#1 Vienna espera por todos nós
É clichê, eu sei, mas toda vez que escuto Vienna do Billy Joel me acabo de tanto chorar. Não só é uma música muito linda, com sua melodia envolta no piano magnifico de seu compositor, como também ressoa, em letra, com o que preciso corriqueiramente ouvir: a vida acontece no seu tempo, se apressar trará apenas exaustão de ser.
Todo o ar de esperança de uma vida deslumbrante prometida me apetece de forma ainda mais especial no momento em que escrevo este texto, alguns dias após ter recebido a pré-confirmação de diagnóisticos tardios e ter acatado à iniciação da medicação adequada para questões mentais que serviram durante os últimos vinte e quatro anos de minha vida como amarras de ferro, me mantendo sempre o mais próximo do chão possível.
É claro, essas não são receitas milagrosas, mas de fato trouxeram um certo norte muito necessitado por mim. Com as crises de mania e depressão em semi jaulas consigo me organizar melhor, levantar melhor, existir melhor, estudar melhor e escrever melhor, algo inédito e que imediatamente me traz o conforto de que talvez as coisas não precisem ser tão difíceis assim.
Falando em mania, minha última crise aconteceu há mais ou menos um mês e durou cerca de duas semanas; durante esses quinze dias decidi que queria fazer novamente o vestibular, afim de embarcar no bacharelado de letras e entrar de cabeça nas inúmeras possibilidades da área em que durante muito tempo existi apenas como professora. Foi uma decissão sem muito pensar, mas que logo foi se materializando, mesmo contra as advérsias de morrar há quilometros de onde pretendo estudar, em Brasília.

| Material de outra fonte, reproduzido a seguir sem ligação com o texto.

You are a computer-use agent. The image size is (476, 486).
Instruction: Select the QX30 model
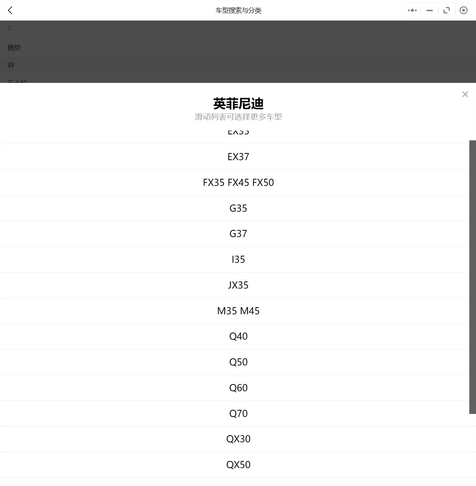point(238,439)
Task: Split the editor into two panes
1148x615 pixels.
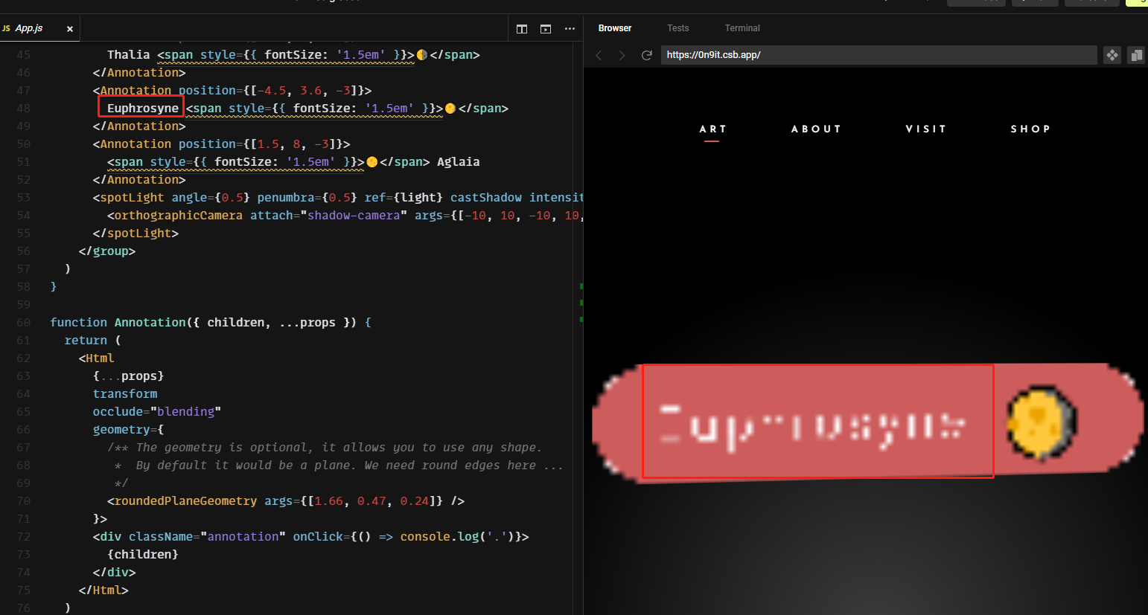Action: [x=521, y=28]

O resto da crise se desdobrou em uma rotina exímia de estudos, momento em que afundei minha cara em questões de matemática, biologia e física, matérias essas em que tenho extrema dificuldade, e finalmente entendi fórmulas que antes eram como uma língua completamente desconhecida por mim. Yay hiperfoco de mania !
Mas voltando a Vienna, após um longo período sem escutar tal música (meus fones continuam completamente dedicados à voz de Chappell Roan) a escutei ontem, no modo aletório do celular enquanto cozinhava o almoço, e ali naquele momento um sentimento particular tomou conta de mim: eu ainda tenho tempo de ser o que quero e preciso ser.
Mas, o que exatamente isso quer dizer? bem, ser a literata que desde mini-lavi sempre quis ser. Não só no quesito de carregar em meus bolsos uma bagagem de livros lidos, mas também em ser alguém da academia, pessoa importante de grandes estudos, alguém apto a dialogar e escrever sobre inúmeras obras, repercurssões socioculturais, a literacia da vida real, alguém apto a dançar por entre palavras e poder criar conhecimentos de grande relevância ao mundo, viver através de letras numa página para toda eternidade.
Por infortunios da vida - morar num interior distante e pacato, vir de família pobre e não ter a estabilidade mental para nada durante os primórdios de minha vida adulta - esse feito não fora possível até agora. Claro, sou licenciada no ensino da Língua Inglesa, carrego comigo não só paixão pelo que fiz durante os últimos cinco anos como também o grande retorno do meu trabalho através de alunos e colegas, mas apesar dos apesares sempre quis mais pra mim mesma, mais do que os corredores de escolas particulares de idiomas das redondezas.
Não ajuda que, por conta dos já mencionados infortúnios da vida, minha licenciatura fora concluída em EAD, e que mesmo estudando além da bibliográfia padrão e me dedicando exaustivamente à pesquisa, nunca me senti de fato satisfeita com as cadeiras, além de ter sentido extrema dificuldade e ter pensado em desistir tantas e tantas vezes durante o percurso dos quatro anos estudando através de uma tela.
Hoje não sinto mais vergonha de como se deu minha primeira educação academica - até porque ter entrado na faculdade em primeiro lugar se fez possível pela bolsa de cem porcento que consegui através do Enem - muito menos tenho vergonha de estar “atrás” de meus colegas de área, pois me vejo agora muito mais apta a buscar o ser que é e sempre foi meu por direito.
Portanto, é essa razão que me derubo em lágrimas com o mero tocar de Vienna, por olhar para trás e não ver em meus esforços tempo jogado ao ar, por notar que o caminho até aqui me ajudou a construir uma pessoa inteligente, sensível e apta a alcançar ainda mais nos anos e decádas que ainda estão por vir, e eu mal posso esperar para conhecer tudo que o mundo há de me proporcionar nas passagens de ano a surgir.